BELARUS NEWS AND ANALYSIS

DATE:

13/06/2008

Cemetery projects mark a change of attitude in Belarus

by grant slater
jta

dokshitsy, belarus | A smattering of the 7,500 residents of this village where Jews once lived were huddled under their umbrellas as the rain fell.

They peered over shoulders to catch a glimpse of Aaron Ginsburg, who traces his ancestors here, reciting a speech through tears.

"Dokshitsers made new lives in the United States, Canada, South Africa, Australia and what would become Israel," Ginsburg told the crowd as a camera from Belarusian state television focuses on him. "Few came back. Those who did found all they had loved gone. We are their children and grandchildren."

Behind Ginsburg stood 170 gravestones etched with Hebrew inscriptions, the most recent reincarnation in a patchwork effort by Belarusian authorities and returning descendants to restore Jewish cemeteries across Belarus.

Ginsburg, a pharmacist from Massachusetts, played a vital role in the Dokshitsy project that was recently commemorated.

Few, if any, Jews remain in Dokshitsy. About 2,800 were rounded up and shot during World War II in a field across from where the cemetery stands. More than 800,000 Jews were slaughtered in Belarus during the Holocaust.

Now the Belarusian government - often referred to as the last dictatorship in Europe - appears to be taking a new direction to honor the victims.

In October 2007, President Alexander Lukashenko made anti-Semitic comments during a radio broadcast. But a month later, Lukashenko met with Lev Leviev, the diamond magnate and ardent financial supporter of the Chabad-Lubavitch movement in the former Soviet Union.

Since the sit-down, local officials - with Jewish community leaders - have taken some initiative in restoring several Jewish cemeteries that were threatened by construction, including the one in Dokshitsy.

Ginsburg has spent the better part of a decade tracing his family back to Dokshitsy, a two-hour drive north of the capital city of Minsk.

The Jewish cemetery in Dokshitsy was demolished in 1965, a time of religious repression across the Soviet Union. Tombstones were removed or buried, and the park lay fallow for 40 years.
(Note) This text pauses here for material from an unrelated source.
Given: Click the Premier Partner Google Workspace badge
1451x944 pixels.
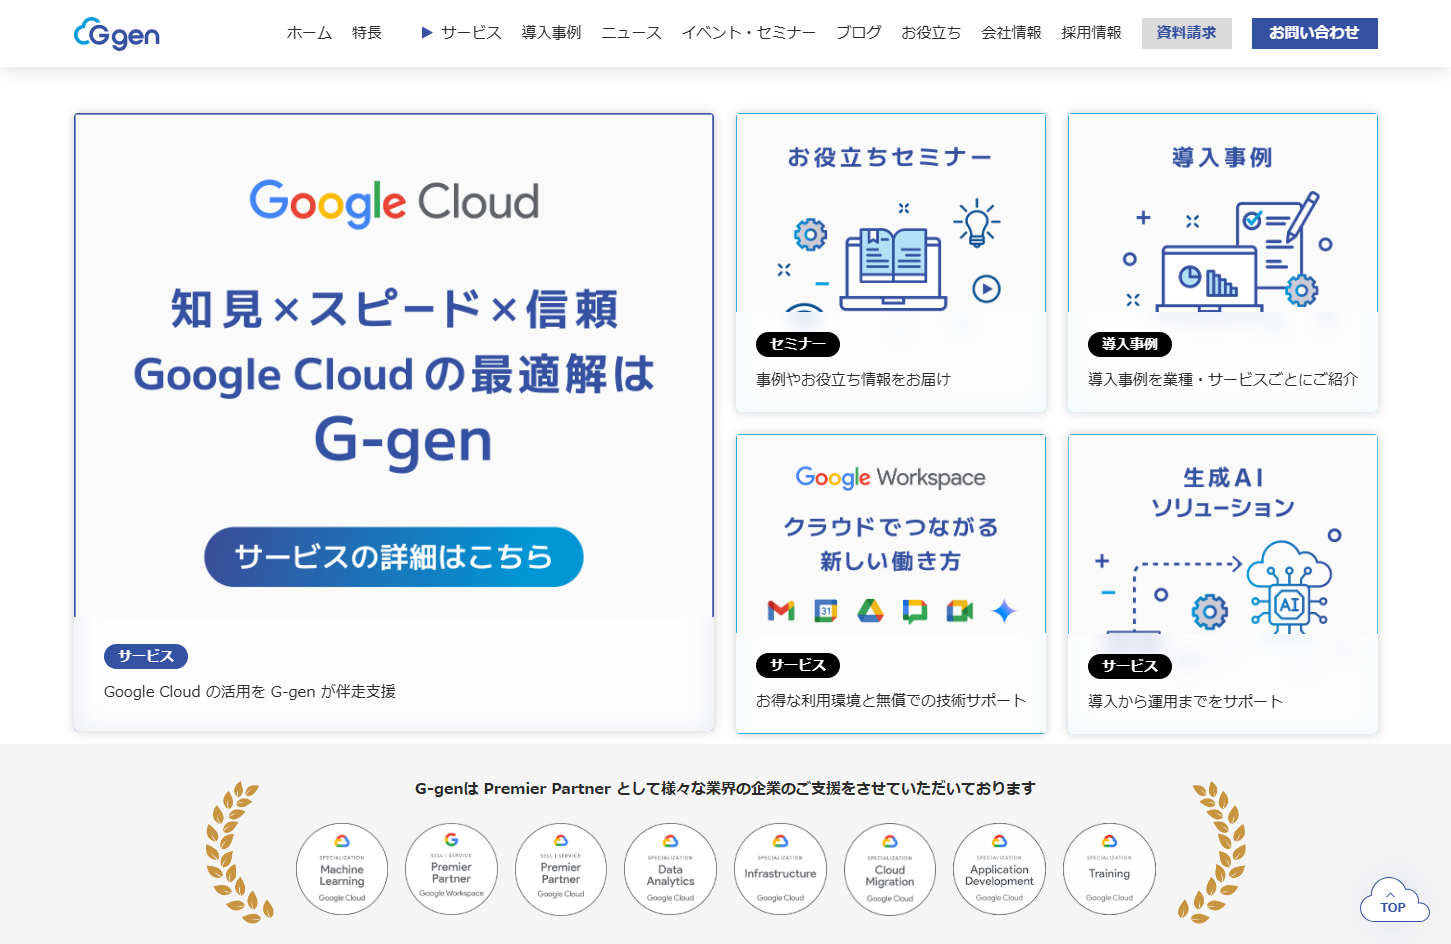Looking at the screenshot, I should pos(451,869).
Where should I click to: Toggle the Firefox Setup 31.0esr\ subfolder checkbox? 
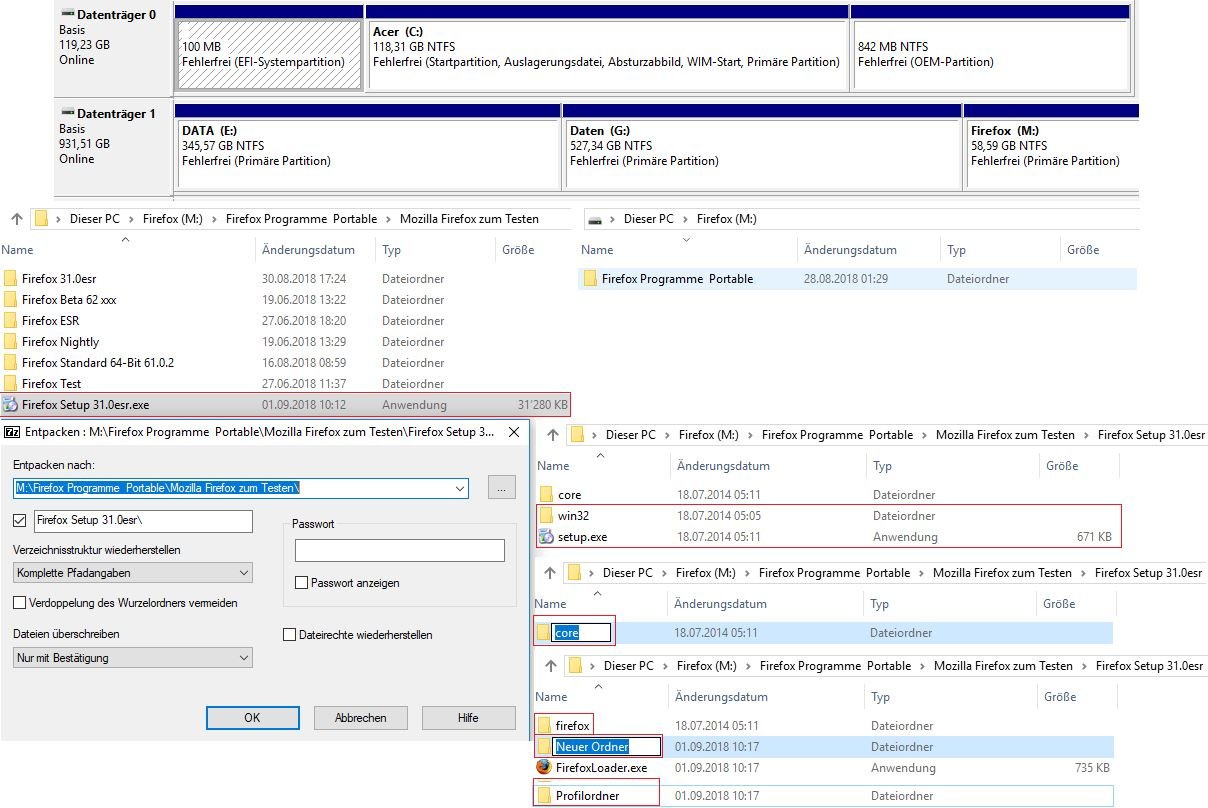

Upon unearthing the gravestones, town officials decided to preserve the cemetery and sought someone to help. In February 2006, Ginsburg received a letter from city officials saying the town wanted to right a wrong against the Jewish citizens of Dokshitsy.

Ginsburg created the nonprofit Friends of Jewish Dokshitsy and raised more than $28,000 to help fund the cemetery's reconstruction.

What had been a field of gravestones buried or strewn about is now a fenced-off area with more than 100 gravestones standing upright and a marble monument with inscriptions in Hebrew and Belarusian.

A stone pathway leads from the road to the cemetery gate. All of it was built by the Dokshitsy government.

That spirit of assistance is a far cry from when Michael Lozman of Albany, N.Y., led his first group of American college students to Belarus for a cemetery restoration project in 2002. The group was detained by the KGB and questioned about their activities before being released.

Last month Lozman led his latest group of 20 students and professors from Siena College in Albany, N.Y., to a picturesque hillside on the outskirts of Rubyazhevich, a village about 45 minutes southwest of Minsk.

The group from the Franciscan Catholic school unearthed about 300 gravestones and cut through more than 50 years of overgrowth.

Lozman, an orthodontist with fingers rough and worn from seven years of reviving cemeteries across Belarus, shook his head as he looked across the stones, each of which had been marred by a number scrawled in white paint by an earlier cemetery restoration effort.

"There's a difference between doing it and doing it well," he said.